B: Im ersten Studienjahr habe ich zusammen mit meinem Team in einem ukrainisch-polnischen Projekt namens „Mammedia“ einen Wettbewerb gewonnen. Wir haben multimediale Zeitungen erstellt. Damals habe ich zum ersten Mal das „Lviv-Media-Forum“ besucht. Im zweiten und dritten Studienjahr war ich mehrmals an der Ukrainischen Katholischen Universität  im Rahmen des Programms „Freunde jenseits des Sbrutsches“ zu Gast. Ich habe auch an einem Videocamp, das die Journalistenschule der Ukrainischen Katholischen Universität organisiert hat, teilgenommen. Es gab Workshops, wir haben Videos gedreht und editiert. 

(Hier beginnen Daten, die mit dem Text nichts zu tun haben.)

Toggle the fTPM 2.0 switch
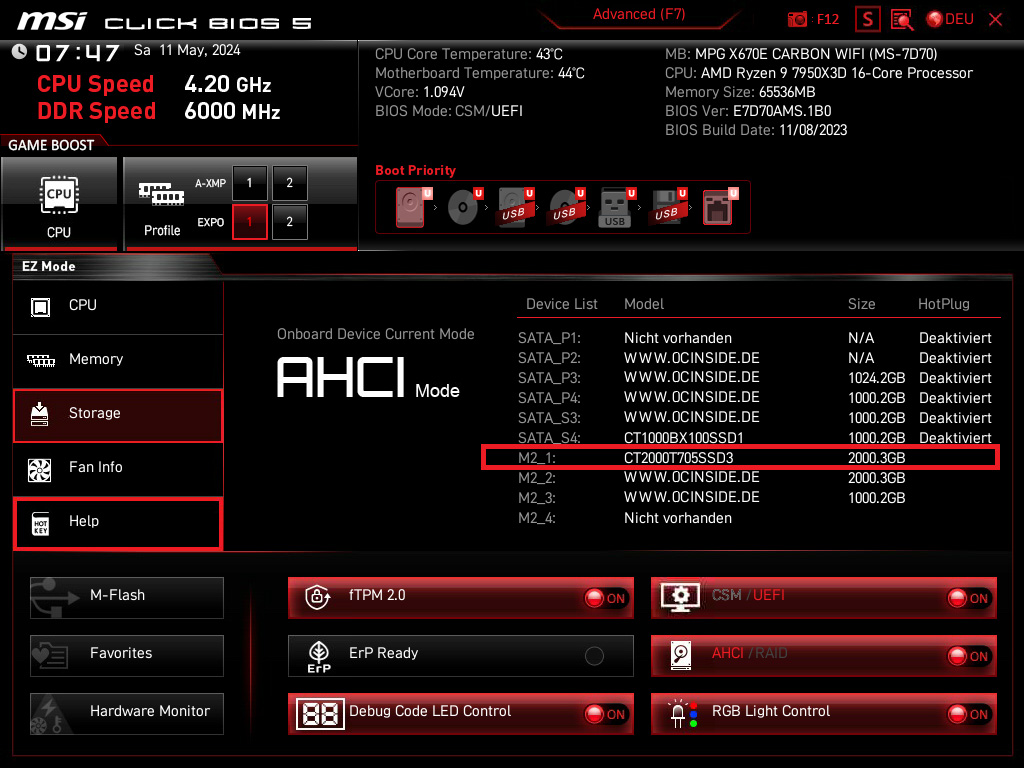This screenshot has width=1024, height=768. coord(606,598)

M: In welchem Medienbereich möchtest du dich ausprobieren?

B: Ehrlich gesagt interessiere ich mich für Lifestyle-Magazine. Ich möchte etwas Neues kreieren und Trends im Journalismus setzen - wie pathetisch dies auch klingen mag. Ich würde gern in einem Hochglanzmagazin für Männer arbeiten, wie zum Beispiel „Esquire“ oder sogar „Playboy“. Außerdem mag ich Musik. Früher habe ich Synthesizer und Schlagzeug gelernt, aber ich habe keine Zeit mehr dafür. Ich könnte mir vorstellen, Artikel auch für eine Musikzeitschrift zu schreiben. Neben dem Verfassen von Texten, wäre ich daran interessiert, ein Produkt herzustellen, damit meine ich eine Zeitschrift oder ein Fernsehsendung.